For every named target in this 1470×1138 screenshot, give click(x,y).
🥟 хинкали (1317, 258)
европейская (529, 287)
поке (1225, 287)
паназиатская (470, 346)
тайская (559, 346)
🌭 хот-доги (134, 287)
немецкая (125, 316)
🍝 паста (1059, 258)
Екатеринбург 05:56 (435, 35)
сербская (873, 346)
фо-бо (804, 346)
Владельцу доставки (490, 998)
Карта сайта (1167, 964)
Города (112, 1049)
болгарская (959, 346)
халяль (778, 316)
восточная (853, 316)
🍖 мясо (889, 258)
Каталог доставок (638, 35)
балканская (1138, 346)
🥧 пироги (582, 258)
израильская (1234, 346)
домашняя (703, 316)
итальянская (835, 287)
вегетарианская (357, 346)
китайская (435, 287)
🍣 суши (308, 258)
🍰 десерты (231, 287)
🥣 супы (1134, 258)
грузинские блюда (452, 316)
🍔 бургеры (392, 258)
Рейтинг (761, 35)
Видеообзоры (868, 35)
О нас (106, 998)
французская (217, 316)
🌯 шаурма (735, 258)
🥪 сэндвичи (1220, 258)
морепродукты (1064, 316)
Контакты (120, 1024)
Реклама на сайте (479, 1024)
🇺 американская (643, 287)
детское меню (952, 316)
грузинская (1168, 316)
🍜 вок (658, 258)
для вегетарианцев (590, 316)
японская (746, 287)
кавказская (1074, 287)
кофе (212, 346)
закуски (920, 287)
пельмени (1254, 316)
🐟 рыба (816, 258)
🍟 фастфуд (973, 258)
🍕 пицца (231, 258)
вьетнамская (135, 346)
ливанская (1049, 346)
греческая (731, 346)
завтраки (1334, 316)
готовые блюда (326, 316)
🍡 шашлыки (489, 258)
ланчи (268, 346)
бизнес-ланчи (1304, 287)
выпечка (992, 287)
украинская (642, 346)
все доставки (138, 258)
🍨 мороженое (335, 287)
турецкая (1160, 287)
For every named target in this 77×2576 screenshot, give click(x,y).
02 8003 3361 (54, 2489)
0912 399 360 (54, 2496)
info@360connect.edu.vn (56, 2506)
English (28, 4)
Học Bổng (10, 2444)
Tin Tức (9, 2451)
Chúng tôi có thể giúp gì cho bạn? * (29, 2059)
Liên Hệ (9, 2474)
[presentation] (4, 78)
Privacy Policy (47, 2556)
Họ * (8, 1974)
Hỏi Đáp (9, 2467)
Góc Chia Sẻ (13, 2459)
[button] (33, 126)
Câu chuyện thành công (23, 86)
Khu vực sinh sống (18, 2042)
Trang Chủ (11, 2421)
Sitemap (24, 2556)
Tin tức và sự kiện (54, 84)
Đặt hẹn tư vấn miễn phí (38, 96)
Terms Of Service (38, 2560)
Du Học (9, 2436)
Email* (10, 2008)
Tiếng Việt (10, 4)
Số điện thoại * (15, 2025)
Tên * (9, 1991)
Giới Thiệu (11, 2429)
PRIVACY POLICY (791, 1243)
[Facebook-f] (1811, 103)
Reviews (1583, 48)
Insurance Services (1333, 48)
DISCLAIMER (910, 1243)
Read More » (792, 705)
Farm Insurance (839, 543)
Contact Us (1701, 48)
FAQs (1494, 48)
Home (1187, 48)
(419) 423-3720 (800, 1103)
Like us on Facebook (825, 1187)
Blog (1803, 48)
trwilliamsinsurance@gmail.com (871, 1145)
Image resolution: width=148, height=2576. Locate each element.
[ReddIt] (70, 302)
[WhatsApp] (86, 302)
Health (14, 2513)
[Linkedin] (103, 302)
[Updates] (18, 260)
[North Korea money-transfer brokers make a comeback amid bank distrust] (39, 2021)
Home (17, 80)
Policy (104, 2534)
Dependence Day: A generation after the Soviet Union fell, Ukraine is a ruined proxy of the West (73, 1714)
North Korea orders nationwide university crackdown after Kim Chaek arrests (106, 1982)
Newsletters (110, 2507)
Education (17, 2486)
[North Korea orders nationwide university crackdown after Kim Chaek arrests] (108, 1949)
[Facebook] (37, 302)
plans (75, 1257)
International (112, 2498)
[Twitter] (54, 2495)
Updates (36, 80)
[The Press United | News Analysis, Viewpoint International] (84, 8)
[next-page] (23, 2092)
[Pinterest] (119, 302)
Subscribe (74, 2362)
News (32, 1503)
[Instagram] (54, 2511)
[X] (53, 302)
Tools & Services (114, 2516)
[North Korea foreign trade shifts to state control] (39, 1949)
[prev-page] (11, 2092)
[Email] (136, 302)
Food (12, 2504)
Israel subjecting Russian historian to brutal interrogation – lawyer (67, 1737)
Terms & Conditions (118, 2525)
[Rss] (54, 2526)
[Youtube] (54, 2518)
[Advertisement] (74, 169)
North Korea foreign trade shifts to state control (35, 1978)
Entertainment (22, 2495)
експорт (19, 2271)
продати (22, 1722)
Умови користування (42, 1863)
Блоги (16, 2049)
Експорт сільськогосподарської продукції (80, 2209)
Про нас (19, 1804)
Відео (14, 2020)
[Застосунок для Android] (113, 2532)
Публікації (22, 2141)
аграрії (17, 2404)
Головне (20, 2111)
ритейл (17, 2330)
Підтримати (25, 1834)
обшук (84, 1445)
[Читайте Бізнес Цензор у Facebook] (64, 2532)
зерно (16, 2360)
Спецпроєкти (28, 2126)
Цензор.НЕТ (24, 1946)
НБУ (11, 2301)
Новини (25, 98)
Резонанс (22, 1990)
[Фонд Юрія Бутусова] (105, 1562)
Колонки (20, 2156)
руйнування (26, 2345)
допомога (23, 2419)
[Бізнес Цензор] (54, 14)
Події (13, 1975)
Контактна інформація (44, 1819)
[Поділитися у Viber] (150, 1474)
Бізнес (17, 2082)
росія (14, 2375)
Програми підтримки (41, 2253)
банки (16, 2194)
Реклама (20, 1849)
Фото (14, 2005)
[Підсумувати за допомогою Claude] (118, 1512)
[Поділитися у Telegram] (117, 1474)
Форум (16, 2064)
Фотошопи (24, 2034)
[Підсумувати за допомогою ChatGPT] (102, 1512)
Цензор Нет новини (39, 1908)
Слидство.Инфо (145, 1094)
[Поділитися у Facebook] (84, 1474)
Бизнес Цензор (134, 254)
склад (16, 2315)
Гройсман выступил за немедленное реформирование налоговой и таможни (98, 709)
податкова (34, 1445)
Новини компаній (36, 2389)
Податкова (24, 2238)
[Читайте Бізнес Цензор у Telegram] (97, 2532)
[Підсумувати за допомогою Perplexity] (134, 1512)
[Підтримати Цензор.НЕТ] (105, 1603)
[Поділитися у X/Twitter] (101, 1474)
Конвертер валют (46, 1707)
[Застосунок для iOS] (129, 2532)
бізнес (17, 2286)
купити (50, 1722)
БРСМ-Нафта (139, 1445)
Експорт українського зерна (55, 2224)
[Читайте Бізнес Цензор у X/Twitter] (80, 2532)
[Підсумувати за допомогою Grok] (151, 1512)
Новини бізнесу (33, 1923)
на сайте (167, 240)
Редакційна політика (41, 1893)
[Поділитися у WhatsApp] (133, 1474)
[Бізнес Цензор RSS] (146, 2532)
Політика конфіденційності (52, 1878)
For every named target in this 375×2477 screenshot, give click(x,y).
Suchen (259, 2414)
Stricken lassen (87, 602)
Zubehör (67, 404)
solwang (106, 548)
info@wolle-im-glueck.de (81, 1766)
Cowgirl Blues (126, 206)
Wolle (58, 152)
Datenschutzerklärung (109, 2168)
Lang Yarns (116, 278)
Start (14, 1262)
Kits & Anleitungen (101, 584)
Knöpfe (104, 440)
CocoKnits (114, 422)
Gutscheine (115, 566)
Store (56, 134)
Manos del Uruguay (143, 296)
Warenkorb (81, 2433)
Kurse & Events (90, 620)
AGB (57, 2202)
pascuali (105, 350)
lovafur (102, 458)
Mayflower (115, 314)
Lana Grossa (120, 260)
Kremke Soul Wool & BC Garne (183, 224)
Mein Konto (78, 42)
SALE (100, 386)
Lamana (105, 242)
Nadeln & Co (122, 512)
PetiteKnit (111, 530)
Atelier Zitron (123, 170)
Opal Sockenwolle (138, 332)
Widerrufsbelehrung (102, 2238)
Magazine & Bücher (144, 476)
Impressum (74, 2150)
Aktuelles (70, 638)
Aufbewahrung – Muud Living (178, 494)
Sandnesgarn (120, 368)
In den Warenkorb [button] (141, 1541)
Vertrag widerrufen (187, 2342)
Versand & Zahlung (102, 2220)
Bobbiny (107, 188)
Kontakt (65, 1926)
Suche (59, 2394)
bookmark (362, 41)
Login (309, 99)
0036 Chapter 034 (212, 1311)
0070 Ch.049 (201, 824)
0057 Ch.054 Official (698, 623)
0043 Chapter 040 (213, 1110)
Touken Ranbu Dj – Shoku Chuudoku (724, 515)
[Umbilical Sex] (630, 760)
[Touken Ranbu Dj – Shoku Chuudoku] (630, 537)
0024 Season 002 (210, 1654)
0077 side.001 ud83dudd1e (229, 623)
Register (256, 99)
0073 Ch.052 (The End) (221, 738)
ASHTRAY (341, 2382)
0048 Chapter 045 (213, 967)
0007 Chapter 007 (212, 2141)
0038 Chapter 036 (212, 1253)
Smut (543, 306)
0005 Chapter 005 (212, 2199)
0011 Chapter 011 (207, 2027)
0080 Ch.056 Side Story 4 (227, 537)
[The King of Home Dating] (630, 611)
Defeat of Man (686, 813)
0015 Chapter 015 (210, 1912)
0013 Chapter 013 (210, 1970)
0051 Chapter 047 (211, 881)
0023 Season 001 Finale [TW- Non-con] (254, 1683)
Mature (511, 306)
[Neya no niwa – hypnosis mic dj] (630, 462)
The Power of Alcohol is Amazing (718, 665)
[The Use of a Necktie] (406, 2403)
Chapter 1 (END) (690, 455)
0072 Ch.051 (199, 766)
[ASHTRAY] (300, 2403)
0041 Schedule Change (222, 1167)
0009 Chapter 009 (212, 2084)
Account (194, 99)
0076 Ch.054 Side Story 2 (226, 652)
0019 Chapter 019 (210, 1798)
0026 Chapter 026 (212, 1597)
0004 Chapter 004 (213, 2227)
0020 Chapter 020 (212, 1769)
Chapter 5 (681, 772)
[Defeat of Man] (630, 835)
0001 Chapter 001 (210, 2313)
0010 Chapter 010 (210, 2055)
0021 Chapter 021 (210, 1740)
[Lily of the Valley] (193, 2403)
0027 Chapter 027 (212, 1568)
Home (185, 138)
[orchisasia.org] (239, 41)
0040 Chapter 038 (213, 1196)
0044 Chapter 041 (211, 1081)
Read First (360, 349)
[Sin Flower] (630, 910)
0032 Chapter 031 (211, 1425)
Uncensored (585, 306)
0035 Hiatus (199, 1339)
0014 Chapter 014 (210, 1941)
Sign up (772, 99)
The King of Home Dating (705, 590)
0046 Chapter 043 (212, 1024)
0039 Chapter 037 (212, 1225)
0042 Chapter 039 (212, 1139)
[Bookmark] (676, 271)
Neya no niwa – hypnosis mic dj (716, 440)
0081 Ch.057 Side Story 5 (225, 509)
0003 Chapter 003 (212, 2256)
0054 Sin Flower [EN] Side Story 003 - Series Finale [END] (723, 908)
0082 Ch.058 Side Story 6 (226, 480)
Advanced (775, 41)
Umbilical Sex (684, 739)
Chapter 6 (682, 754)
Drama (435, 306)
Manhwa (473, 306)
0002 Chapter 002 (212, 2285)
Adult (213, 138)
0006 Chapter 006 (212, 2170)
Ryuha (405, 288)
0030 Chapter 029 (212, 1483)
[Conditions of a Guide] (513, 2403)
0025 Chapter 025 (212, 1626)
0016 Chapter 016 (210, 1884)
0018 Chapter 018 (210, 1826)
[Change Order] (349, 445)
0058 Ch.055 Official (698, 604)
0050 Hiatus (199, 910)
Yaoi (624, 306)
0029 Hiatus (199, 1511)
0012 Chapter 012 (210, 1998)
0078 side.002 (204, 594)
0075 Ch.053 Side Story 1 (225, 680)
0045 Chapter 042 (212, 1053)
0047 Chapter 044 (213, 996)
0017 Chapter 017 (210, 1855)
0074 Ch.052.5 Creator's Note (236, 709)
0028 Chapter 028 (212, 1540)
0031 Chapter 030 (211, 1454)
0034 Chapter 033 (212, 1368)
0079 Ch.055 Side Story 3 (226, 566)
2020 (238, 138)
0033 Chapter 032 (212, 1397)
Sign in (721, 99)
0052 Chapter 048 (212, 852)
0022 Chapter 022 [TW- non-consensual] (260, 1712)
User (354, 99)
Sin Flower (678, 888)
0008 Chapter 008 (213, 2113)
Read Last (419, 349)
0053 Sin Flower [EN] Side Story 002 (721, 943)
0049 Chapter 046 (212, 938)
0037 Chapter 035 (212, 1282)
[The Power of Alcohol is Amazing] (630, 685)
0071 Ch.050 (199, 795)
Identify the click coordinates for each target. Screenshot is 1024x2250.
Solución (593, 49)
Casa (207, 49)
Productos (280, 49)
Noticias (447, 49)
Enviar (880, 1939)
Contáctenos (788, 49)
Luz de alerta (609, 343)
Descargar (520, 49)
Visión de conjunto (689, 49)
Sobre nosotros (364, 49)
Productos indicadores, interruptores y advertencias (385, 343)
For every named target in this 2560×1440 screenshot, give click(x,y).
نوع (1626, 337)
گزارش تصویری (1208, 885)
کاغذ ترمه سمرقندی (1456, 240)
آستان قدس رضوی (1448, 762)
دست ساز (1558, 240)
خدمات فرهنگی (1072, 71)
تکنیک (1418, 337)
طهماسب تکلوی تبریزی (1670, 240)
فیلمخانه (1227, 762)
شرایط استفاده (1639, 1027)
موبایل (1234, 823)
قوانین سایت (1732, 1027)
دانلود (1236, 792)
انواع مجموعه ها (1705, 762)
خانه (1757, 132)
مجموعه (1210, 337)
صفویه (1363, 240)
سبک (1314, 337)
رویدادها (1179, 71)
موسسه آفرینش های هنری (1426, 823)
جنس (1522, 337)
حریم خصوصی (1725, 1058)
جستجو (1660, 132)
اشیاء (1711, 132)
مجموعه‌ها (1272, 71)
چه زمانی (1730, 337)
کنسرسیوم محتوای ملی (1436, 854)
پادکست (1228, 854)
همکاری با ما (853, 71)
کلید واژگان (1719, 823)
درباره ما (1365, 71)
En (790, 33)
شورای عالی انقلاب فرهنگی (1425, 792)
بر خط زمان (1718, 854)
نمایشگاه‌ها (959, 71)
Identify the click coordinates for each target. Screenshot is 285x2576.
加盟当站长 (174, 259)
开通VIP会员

━━━

◆ **Work required**: Only lines holding "допомогою" are wanted; copy all of them from the listing.

◆ **Result of this exercise**:
[Підсумувати за допомогою Claude] (118, 1512)
[Підсумувати за допомогою ChatGPT] (102, 1512)
[Підсумувати за допомогою Perplexity] (134, 1512)
[Підсумувати за допомогою Grok] (151, 1512)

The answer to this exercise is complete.